March 2020 – Surfing Complexity

In 1996, the Turing-award-winning computer scientist C.A.R. Hoare wrote a paper with the title How Did Software Get So Reliable Without Proof? In this paper, Hoare grapples with the observation that software seems to be more reliable than computer science researchers expected was possible without the use of mathematical proofs for verification (emphasis added):

Twenty years ago it was reasonable to predict that the size and ambition of software products would be severely limited by the unreliability of their component programs … Dire warnings have been issued of the dangers of safety-critical software controlling health equipment, aircraft, weapons systems and industrial processes, including nuclear power stations … Fortunately, the problem of program correctness has turned out to be far less serious than predicted …
So the questions arise: why have twenty years of pessimistic predictions been falsified? Was it due to successful application of the results of the research which was motivated by the predictions? How could that be, when clearly little software has ever has been subjected to the rigours of formal proof?
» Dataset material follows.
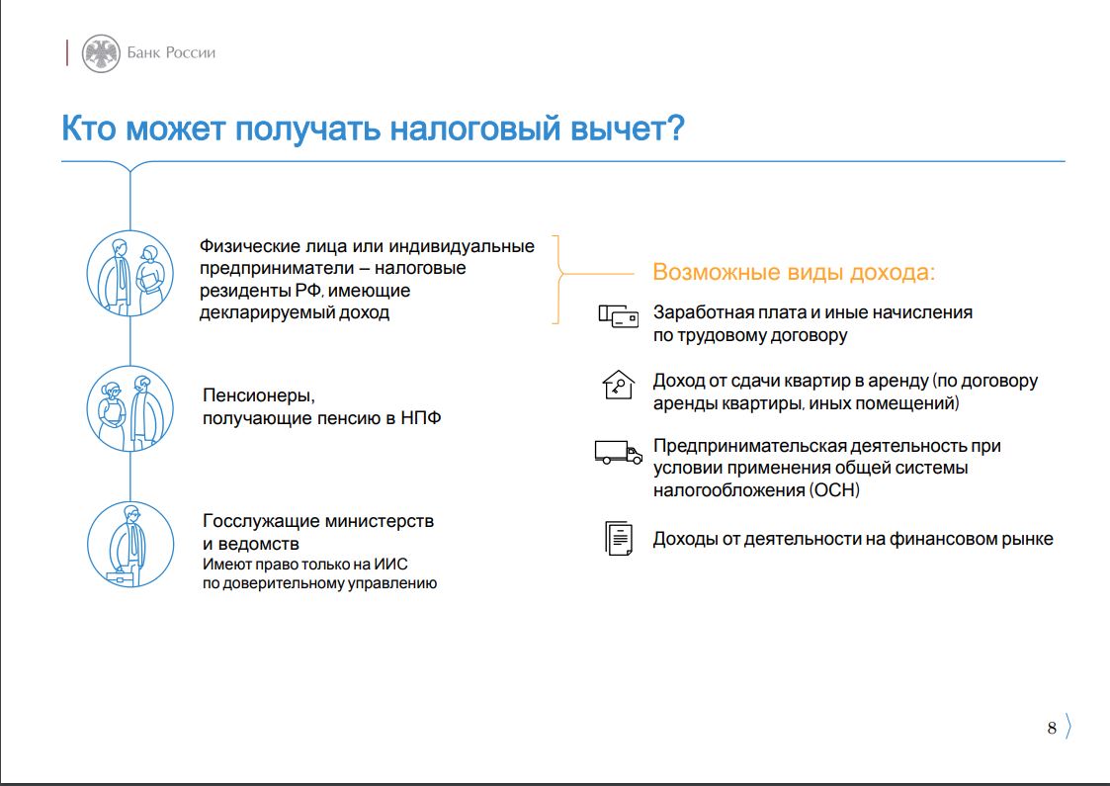Click the note "Имеют право только на ИИС"
The height and width of the screenshot is (786, 1110).
(x=305, y=565)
Hoare offers five explanations for how software became more reliable: management, testing, debugging, programming methodology, and (my personal favorite) over-engineering.
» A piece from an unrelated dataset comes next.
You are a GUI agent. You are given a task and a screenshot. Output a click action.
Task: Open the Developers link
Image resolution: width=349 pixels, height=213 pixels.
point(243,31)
Looking back on this paper, what strikes me is the absence of acknowledgment of the role that human operators play in the types of systems that Hoare writes about (health equipment, aircraft, weapons systems, industrial processes, nuclear power). In fact, the only time the word “operator” appears in the text is when it precedes the word “error” (emphasis added)

The ultimate and very necessary defence of a real time system against arbitrary hardware error or operator error is the organisation of a rapid procedure for restarting the entire system.

Ironically, the above line is the closest Hoare gets to recognizing the role that humans can play in keeping the system running.

The problem with the question “How did software get so reliable without proof?” is that it’s asking the wrong question. It’s not that software got so reliable without proof: it’s that systems that include software got so reliable without proof.

By focusing only on the software, Hoare missed the overall system. And whether you call them socio-technical systems, software-intensive systems, or joint cognitive systems, if you can’t see the larger system, you are doomed to not even be able to ask the right questions.